→ **YOUR OBJECTIVE**
Reproduce every one of the following items word for word, with no changes.

Collection entries
>>>>>

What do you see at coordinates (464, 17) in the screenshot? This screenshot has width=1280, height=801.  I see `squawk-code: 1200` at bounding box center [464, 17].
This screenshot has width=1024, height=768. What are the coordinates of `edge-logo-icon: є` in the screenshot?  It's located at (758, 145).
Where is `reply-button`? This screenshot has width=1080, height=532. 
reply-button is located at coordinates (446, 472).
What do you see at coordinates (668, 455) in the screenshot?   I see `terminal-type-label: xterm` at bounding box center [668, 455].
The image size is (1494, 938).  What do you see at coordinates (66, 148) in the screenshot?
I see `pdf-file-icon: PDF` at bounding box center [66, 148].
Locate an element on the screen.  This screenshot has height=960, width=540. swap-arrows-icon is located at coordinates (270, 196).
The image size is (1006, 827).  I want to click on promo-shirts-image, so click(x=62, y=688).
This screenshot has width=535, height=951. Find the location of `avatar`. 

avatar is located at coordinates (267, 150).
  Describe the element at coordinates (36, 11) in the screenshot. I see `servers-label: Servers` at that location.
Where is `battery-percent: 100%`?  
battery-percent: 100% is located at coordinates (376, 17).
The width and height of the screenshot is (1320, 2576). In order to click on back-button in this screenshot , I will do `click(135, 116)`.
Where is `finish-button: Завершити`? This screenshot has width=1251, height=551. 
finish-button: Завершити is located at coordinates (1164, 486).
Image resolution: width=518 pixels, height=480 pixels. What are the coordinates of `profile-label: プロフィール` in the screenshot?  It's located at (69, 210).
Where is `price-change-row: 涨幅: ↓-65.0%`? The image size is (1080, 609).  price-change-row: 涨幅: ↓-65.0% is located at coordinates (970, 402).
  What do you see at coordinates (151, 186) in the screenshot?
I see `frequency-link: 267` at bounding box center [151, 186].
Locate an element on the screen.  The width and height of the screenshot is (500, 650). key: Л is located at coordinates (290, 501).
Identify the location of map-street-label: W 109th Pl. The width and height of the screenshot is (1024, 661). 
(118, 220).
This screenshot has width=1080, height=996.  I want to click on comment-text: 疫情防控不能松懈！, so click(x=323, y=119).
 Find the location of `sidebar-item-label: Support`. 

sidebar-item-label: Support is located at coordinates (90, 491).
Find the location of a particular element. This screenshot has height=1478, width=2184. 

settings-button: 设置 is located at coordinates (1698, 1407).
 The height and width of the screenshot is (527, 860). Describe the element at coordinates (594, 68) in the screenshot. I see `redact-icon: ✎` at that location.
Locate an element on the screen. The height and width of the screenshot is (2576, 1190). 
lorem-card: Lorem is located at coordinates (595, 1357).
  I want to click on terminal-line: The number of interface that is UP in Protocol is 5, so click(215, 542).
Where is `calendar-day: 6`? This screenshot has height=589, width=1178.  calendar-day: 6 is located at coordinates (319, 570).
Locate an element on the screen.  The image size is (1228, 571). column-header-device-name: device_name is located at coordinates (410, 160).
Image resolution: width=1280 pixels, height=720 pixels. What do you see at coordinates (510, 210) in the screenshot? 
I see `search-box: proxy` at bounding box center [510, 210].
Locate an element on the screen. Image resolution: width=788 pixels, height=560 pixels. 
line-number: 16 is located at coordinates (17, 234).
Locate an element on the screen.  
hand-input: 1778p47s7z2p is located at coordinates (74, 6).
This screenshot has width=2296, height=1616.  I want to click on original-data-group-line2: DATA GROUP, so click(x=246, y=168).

<<<<<

→ **RESPONSE AREA**
What do you see at coordinates (464, 17) in the screenshot? This screenshot has width=1280, height=801.  I see `squawk-code: 1200` at bounding box center [464, 17].
This screenshot has width=1024, height=768. What are the coordinates of `edge-logo-icon: є` in the screenshot?  It's located at (758, 145).
Where is `reply-button`? This screenshot has width=1080, height=532. 
reply-button is located at coordinates (446, 472).
What do you see at coordinates (668, 455) in the screenshot?   I see `terminal-type-label: xterm` at bounding box center [668, 455].
The image size is (1494, 938).  What do you see at coordinates (66, 148) in the screenshot?
I see `pdf-file-icon: PDF` at bounding box center [66, 148].
Locate an element on the screen.  This screenshot has height=960, width=540. swap-arrows-icon is located at coordinates (270, 196).
The image size is (1006, 827).  I want to click on promo-shirts-image, so click(x=62, y=688).
This screenshot has width=535, height=951. Find the location of `avatar`. 

avatar is located at coordinates (267, 150).
  Describe the element at coordinates (36, 11) in the screenshot. I see `servers-label: Servers` at that location.
Where is `battery-percent: 100%`?  
battery-percent: 100% is located at coordinates (376, 17).
The width and height of the screenshot is (1320, 2576). In order to click on back-button in this screenshot , I will do `click(135, 116)`.
Where is `finish-button: Завершити`? This screenshot has width=1251, height=551. 
finish-button: Завершити is located at coordinates (1164, 486).
Image resolution: width=518 pixels, height=480 pixels. What are the coordinates of `profile-label: プロフィール` in the screenshot?  It's located at (69, 210).
Where is `price-change-row: 涨幅: ↓-65.0%`? The image size is (1080, 609).  price-change-row: 涨幅: ↓-65.0% is located at coordinates (970, 402).
  What do you see at coordinates (151, 186) in the screenshot?
I see `frequency-link: 267` at bounding box center [151, 186].
Locate an element on the screen.  The width and height of the screenshot is (500, 650). key: Л is located at coordinates (290, 501).
Identify the location of map-street-label: W 109th Pl. The width and height of the screenshot is (1024, 661). 
(118, 220).
This screenshot has width=1080, height=996.  I want to click on comment-text: 疫情防控不能松懈！, so click(x=323, y=119).
 Find the location of `sidebar-item-label: Support`. 

sidebar-item-label: Support is located at coordinates (90, 491).
Find the location of a particular element. This screenshot has height=1478, width=2184. 

settings-button: 设置 is located at coordinates (1698, 1407).
 The height and width of the screenshot is (527, 860). Describe the element at coordinates (594, 68) in the screenshot. I see `redact-icon: ✎` at that location.
Locate an element on the screen. The height and width of the screenshot is (2576, 1190). 
lorem-card: Lorem is located at coordinates (595, 1357).
  I want to click on terminal-line: The number of interface that is UP in Protocol is 5, so click(215, 542).
Where is `calendar-day: 6`? This screenshot has height=589, width=1178.  calendar-day: 6 is located at coordinates (319, 570).
Locate an element on the screen.  The image size is (1228, 571). column-header-device-name: device_name is located at coordinates (410, 160).
Image resolution: width=1280 pixels, height=720 pixels. What do you see at coordinates (510, 210) in the screenshot? 
I see `search-box: proxy` at bounding box center [510, 210].
Locate an element on the screen. Image resolution: width=788 pixels, height=560 pixels. 
line-number: 16 is located at coordinates (17, 234).
Locate an element on the screen.  
hand-input: 1778p47s7z2p is located at coordinates (74, 6).
This screenshot has width=2296, height=1616.  I want to click on original-data-group-line2: DATA GROUP, so click(x=246, y=168).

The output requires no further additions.